Source:

Barion Brown
- Brown at an autograph signing in 2024

No. 19 – New Orleans Saints
- Positions: Wide receiver, return specialist
- Roster status: Active

Personal information
- Born: December 12, 2003 (age 22) Nashville, Tennessee, U.S.
- Listed height: 5 ft 11 in (1.80 m)
- Listed weight: 177 lb (80 kg)

Career information
- High school: Pearl-Cohn (Nashville)
- College: Kentucky (2022–2024); LSU (2025);
- NFL draft: 2026: 6th round, 190th overall pick

Career history
- New Orleans Saints (2026–present);

Awards and highlights
- First-team All-American (2023); First-team All-SEC (2024); Second-team All-SEC (2023);

Career NFL statistics as of Week 1, 2026
- Rushing yards: 3
- Stats at Pro Football Reference

= Barion Brown =

American football player (born 2003)

Barion Brown (born December 12, 2003) is an American professional football wide receiver and return specialist for the New Orleans Saints of the National Football League (NFL). He played college football for the Kentucky Wildcats and the LSU Tigers and was selected by the Saints in the sixth round of the 2026 NFL draft.

Challenges:
• a. Answer these from the Barion Brown article:
(i) Which high school did Brown attend?
(ii) In what year was he named a first-team All-American?
(iii) In which round and at what overall pick did the Saints draft him?
• b. Extend the Barion Brown article with the text that follows its last sentence.

Information shown:
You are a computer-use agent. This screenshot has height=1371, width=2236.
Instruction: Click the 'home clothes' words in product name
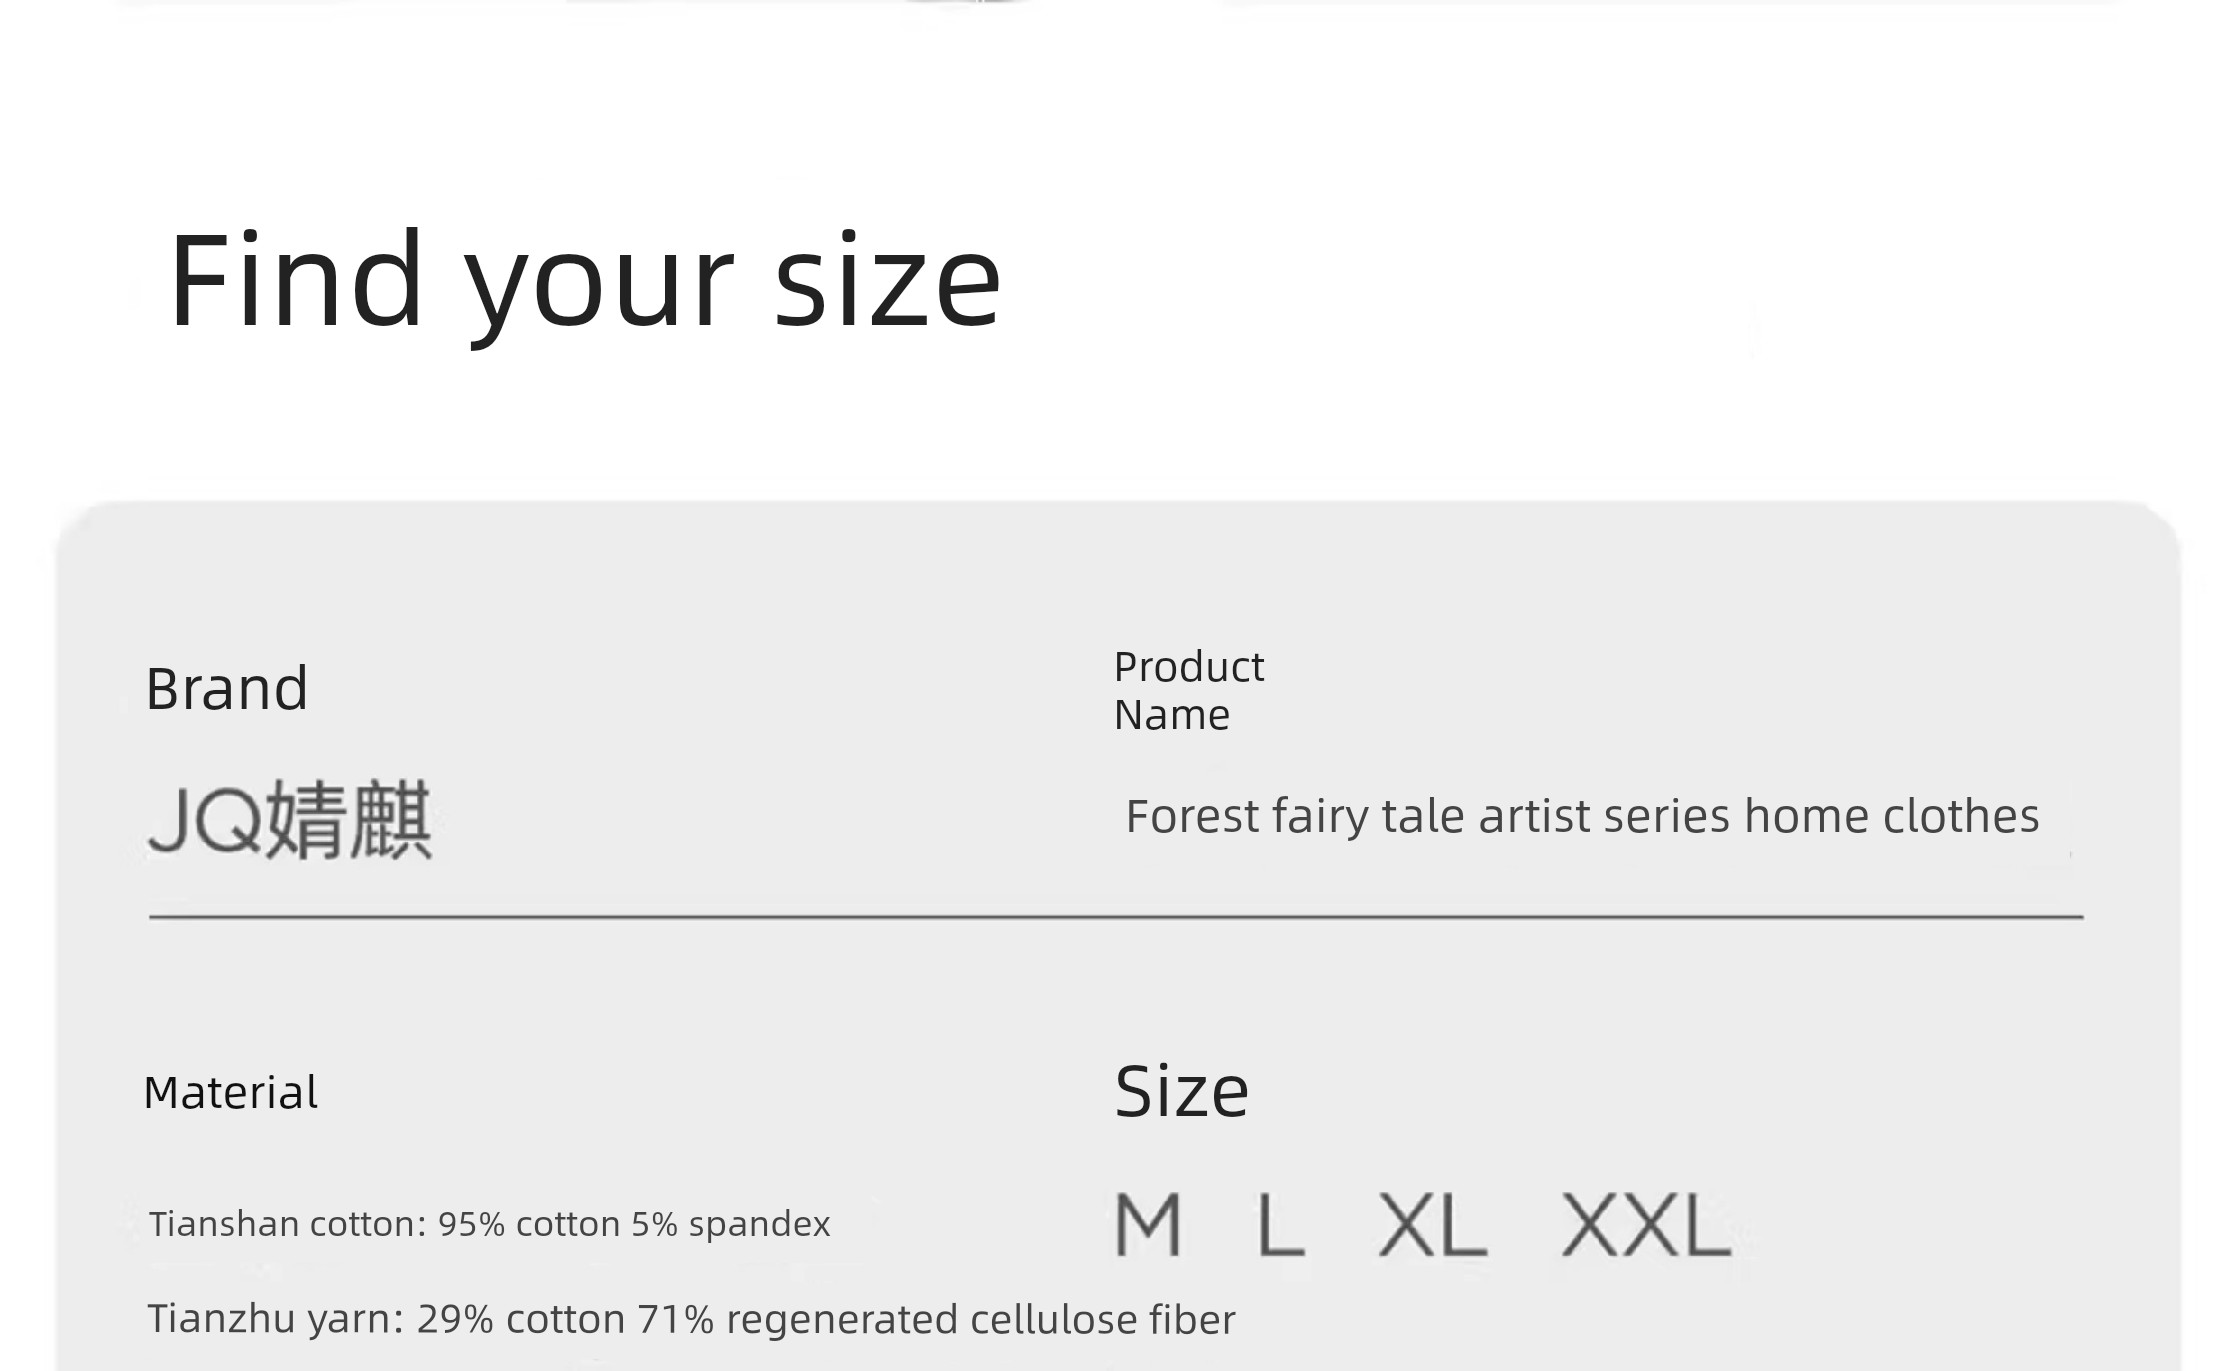(1892, 816)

Results for each task:
• a.
(i) Pearl-Cohn in Nashville
(ii) 2023
(iii) The sixth round, 190th overall

• b.
==Early life==
Brown grew up in Nashville, Tennessee and attended Pearl-Cohn Comprehensive High School. As a senior, he rushed for 897 yards and 10 touchdowns on 59 carries and also caught 22 passes for 303 yards and three touchdowns. At the end of the season, Brown was named the Tennessee Titans Class 4A Mr. Football. He also ran track at Pearl-Cohn and won state championships in the 100-meter and 200-meter dash as a junior and as a senior. Brown committed to play college football at Kentucky after considering offers from Alabama, TCU, and Ole Miss. He was the highest-rated receiver to sign with the school.

==College career==

===Kentucky===
Brown entered his freshman season at Kentucky as the Wildcats' primary kick returner. He returned a kickoff 100 yards for a touchdown in his college debut against Miami of Ohio and was later named the Southeastern Conference (SEC) Special Teams Player of the Week. Brown was also named the SEC co-Freshman of the Week for weeks 4 and 5. He finished the season with 50 receptions for 628 yards and four touchdowns. On December 5, 2024, Brown entered the transfer portal.

===LSU===
Brown transferred to LSU on December 14, 2024.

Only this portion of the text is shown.